Un prix du lait plancher
En colère, Thomas, lui, ne vend son lait qu'à 0,46 €/l, un prix qui n'a pas augmenté depuis les années 80. Cette nouvelle crise pourrait bien l'achever. "J'ai plus ou moins 25 % en moins de production tous les mois. C'est à tomber à terre. Déjà qu'il nous faut tous nos sous pour payer ce qu'on doit, alors ici, comment on va finir l'année ?", se demande-t-il. "Comment on va finir l'année ?", répète l'agriculteur. "Tout ça à cause de quelques personnes incompétentes, clairement. Je n'ai pas peur de le dire, c'est une catastrophe."
Depuis les dernières manifestations nationales de ce début d'année, la situation ne cesse d'empirer. Des promesses pour les élections, puis l'inaction. "La colère et du dégoût. On a serré un paquet de mains, des politiciens nous ont fait des discours abominables et des promesses. Nous revoilà neuf mois après, et rien, strictement rien du tout. Ils se sont vraiment servis de nous", se désole Thomas.

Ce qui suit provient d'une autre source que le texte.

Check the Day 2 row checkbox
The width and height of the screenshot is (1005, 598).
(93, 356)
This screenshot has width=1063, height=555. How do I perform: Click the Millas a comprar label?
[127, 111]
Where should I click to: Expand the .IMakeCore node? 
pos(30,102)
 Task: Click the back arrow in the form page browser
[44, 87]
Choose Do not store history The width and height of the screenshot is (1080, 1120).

Ils veulent détruire l'agriculteur européen
Et avec la finalisation imminente du traité de libre-échange Mercosur dans les prochaines semaines, les blocages devraient se durcir et se multiplier. Une très mauvaise nouvelle, selon Thomas : "Si ce traité-là rentre en vigueur, l'agriculture européenne est morte. Il va venir des millions de tonnes de viande du bout du monde, de l'Amérique du Sud", prévient-il. "Il faut qu'on m'explique, car on nous dit que nos vaches produisent du méthane et polluent quand elles pâturent dehors, et en même temps, on importe des bêtes qui vont venir par paquebot du bout de la terre. C'est l'Europe qui veut ça ? À un moment, il faut arrêter, c'est vraiment un "agricide" de l'Europe. Ils veulent détruire l'agriculteur européen."
Plus déterminés que jamais, Floriane, Thomas et Jonathan porteront leurs droits et défendront leur avenir, prêts à passer à l'action dans les prochaines manifestations.